Everyone knows that Earth’s Moon is a cold, dead chunk of rock, right? Hold on there, Sparky, not so fast! While it’s true that it was once thought that the moon was an inert, lifeless ball, scientists have known since the days of the Apollo astronauts that there’s much more going on inside our moon than meets the eye.

On Earth, seismology is one of the best ways to probe what’s happening inside our planet. We can “see” the layers and boundaries deep inside Earth, similar to how a sonogram lets us see the shape of a baby in a pregnant woman’s belly. Seismology is what lets us know that Earth’s core is divided into a solid inner core and liquid outer core.

So it only made sense for Apollo astronauts to place seismometers on the moon in order to measure the rumblings and grumblings of the lunar interior. Unfortunately, the locations of the moonquakes and positions of the seismometers didn’t allow for a nice “sonogram” of any possible lunar core. Despite almost a decade of measuring moonquakes, we never got a good peek at the core.

diagram of the moon's interior structureDiagram of the moon’s interior structure. Image credit: NASA

Another Apollo experiment left panels of retroreflectors — essentially giant mirrors (about a square meter, or about 11 square feet, in size) — on the moon’s surface. Observatories on Earth fire laser beams at the reflectors and measure how long it takes light to make the round-trip.
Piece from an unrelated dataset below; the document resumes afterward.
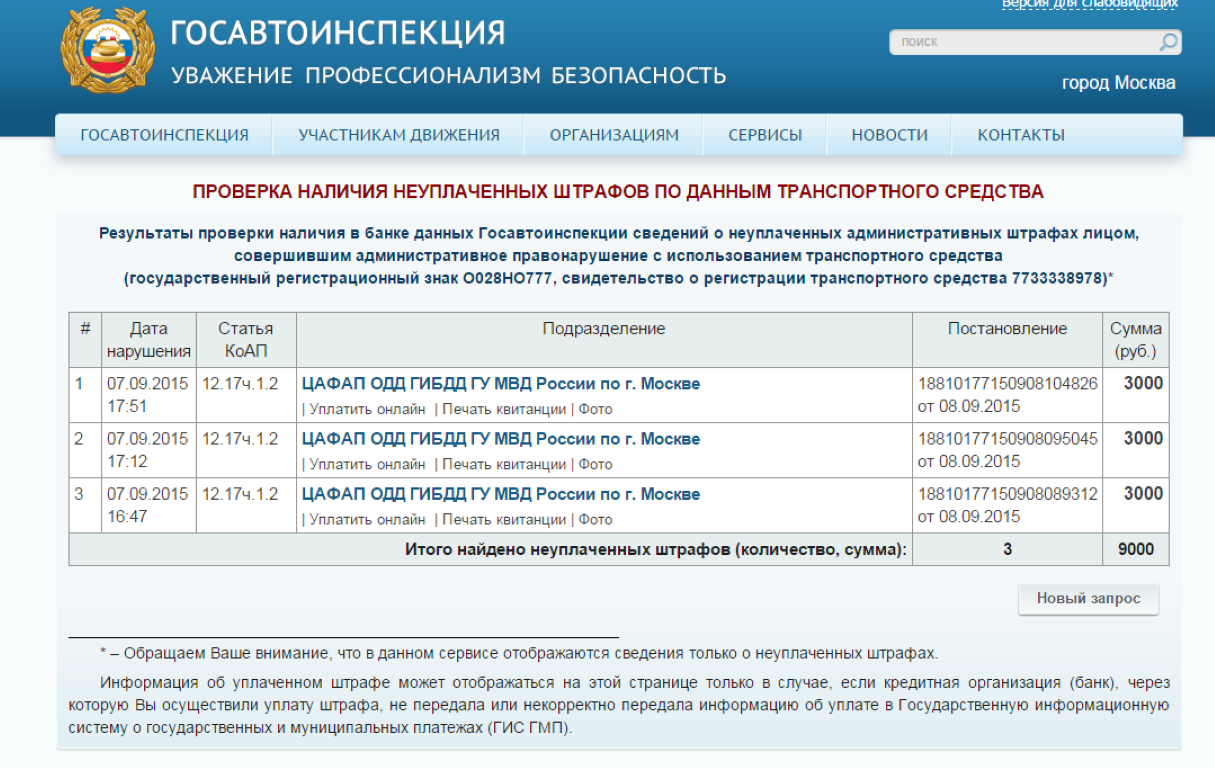Open the Организациям menu item

[614, 135]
Lunar Laser Ranging (LLR) gives us a remarkably accurate measure of the Earth-moon distance, good to within a couple of centimeters (a little less than an inch). LLR has also let us know that our moon probably isn’t completely solid. The moon most likely has a liquid iron core and possibly, like Earth, a solid iron inner core.

Now lunar scientists have revisited and applied modern seismic analysis techniques to the more than 30-year-old lunar seismic data set. Their analysis supports the idea that the moon does indeed have an inner core of solid iron surrounded by an outer core of liquid iron. Similar to (but very much smaller than) Earth’s core!

If all goes well, the soon-to-be launched GRAIL mission, whose twin orbiters will measure gravity in exacting detail, will shed even more light on the nature of our moon’s interior. Things are getting pretty interesting for this “cold, dead chunk of rock!”

Lunar Eclipse, the Moon’s Interior, and the Holy GRAIL

Wednesday, December 15th, 2010

By Sami Asmar

Earth's moon

In addition to the awesome views they offer, lunar eclipses have always provided scientific clues about the moon’s shape, location and even surface composition. Although there will continue to be opportunities for observers to examine and reflect on fundamental concepts about the moon, such as its origin and interior structure, more modern tools are aiding these observations.

When it comes to understanding what a moon or a planet is made of remotely — short of touching it or placing seismometers on its surface or probes below the surface — classical physics comes to the rescue. By measuring the magnetic and gravitational forces that are generated on the inside and manifested on the outside of a planet or moon, we can learn volumes about the structure of its interior.

A spacecraft in the proximity of the moon can detect these forces. In the case of gravity, the mass of the moon will pull on the spacecraft due to gravitational attraction. If the spacecraft is transmitting a stable radio signal at the time, its frequency will shift by an amount exactly proportional to the forces pulling on the spacecraft.

This is how we weigh the moon and go further by measuring the detailed distribution of the densities of mountains and valleys as well as features below the moon’s surface. This collection of information is called the gravity field.

In the past, this has lead to the discovery mascons on the moon, or hidden, sub-surface concentrations of mass not obvious in images or topography. If not accounted for, mascons can complicate the navigation of future landed missions. A mission, human or robotic, attempting to land on the moon would need to have a detailed knowledge of the gravity field in order to navigate the landing process safely. If a spacecraft sensed gravitational pull higher than planned, it could jeopardize the mission.

GRAIL spacecraft

The Gravity Recovery and Interior Laboratory (GRAIL) mission, scheduled to launch in September, is comprised of twin spacecraft flying in formation with radio links between them to measure the moon’s gravity field globally. This is because a single spacecraft with a link to Earth would be obstructed when the spacecraft goes behind the moon, leaving us with no measurement for nearly half of the moon, since the moon’s far side never faces the Earth. The GRAIL technique may also reveal if the Moon has a core with a fluid layer.

So as you go out to watch the lunar eclipse on the night of Dec. 20, think about how much we’ve learned about the moon so far and what more we can learn through missions like GRAIL. Even at a close distance from Earth, the moon remains a mystery waiting be uncovered.